Acórdão do Supremo Tribunal de Justiça
Processo:
04B3847
Nº Convencional: JSTJ000
Relator: SALVADOR DA COSTA
Descritores: COMPETÊNCIA MATERIAL
TRIBUNAL DO TRABALHO
TRIBUNAL DE COMPETÊNCIA GENÉRICA
TRIBUNAL CÍVEL
Nº do Documento: SJ200411180038477
Data do Acordão: 11/18/2004
Votação: UNANIMIDADE
Tribunal Recurso: T REL COIMBRA
Processo no Tribunal Recurso: 792/04
Data: 05/19/2004
Texto Integral: S
Privacidade: 1
Meio Processual: AGRAVO.
Decisão: PROVIDO.
Sumário : 1. A competência do tribunal em razão da matéria, no confronto do tribunal do trabalho e do tribunal de competência genérica ou da vara, do juízo cível ou do juízo de pequena instância cível é essencialmente determinada à luz da estrutura do objecto do processo, envolvida pela causa de pedir e pelo pedido formulados na petição inicial, independentemente da estrutura civil ou laboral das normas jurídicas substantivas aplicáveis.

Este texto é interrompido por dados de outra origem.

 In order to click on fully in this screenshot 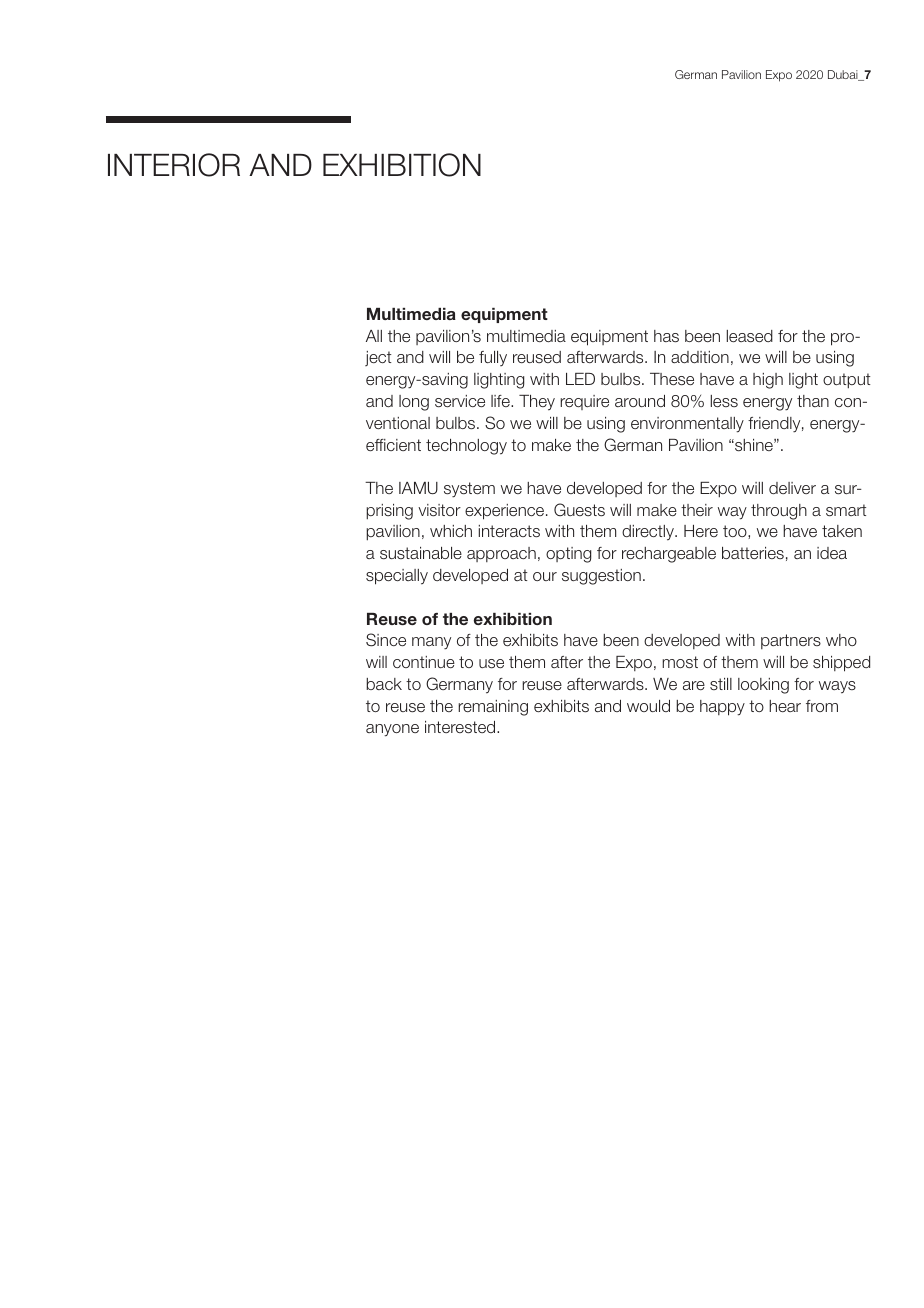, I will do `click(493, 358)`.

2. O nexo de acessoriedade, de complementariedade e de dependência justificativo da atribuição da competência ao tribunal de trabalho para conhecer de determinada acção, a que se reporta a alínea o) do artigo 85º da Lei de Organização e Funcionamento dos Tribunais Judiciais, pressupõe a natureza substantiva das relações conexas com a relação jurídica laboral.
3. Compete ao tribunal de competência genérica ou ao juízo de competência cível específica, conforme os casos, conhecer da acção em que a seguradora, no exercício do seu direito de regresso, pede contra a tomadora do seguro de acidentes laborais e empregadora, a sua condenação no pagamento de quantia que a mais pagou a um sinistrado laboral em cumprimento de decisão do tribunal do trabalho, em razão de a segunda lhe ter comunicado o salário daquele sinistrado de quantitativo inferior ao que efectivamente lhe pagava.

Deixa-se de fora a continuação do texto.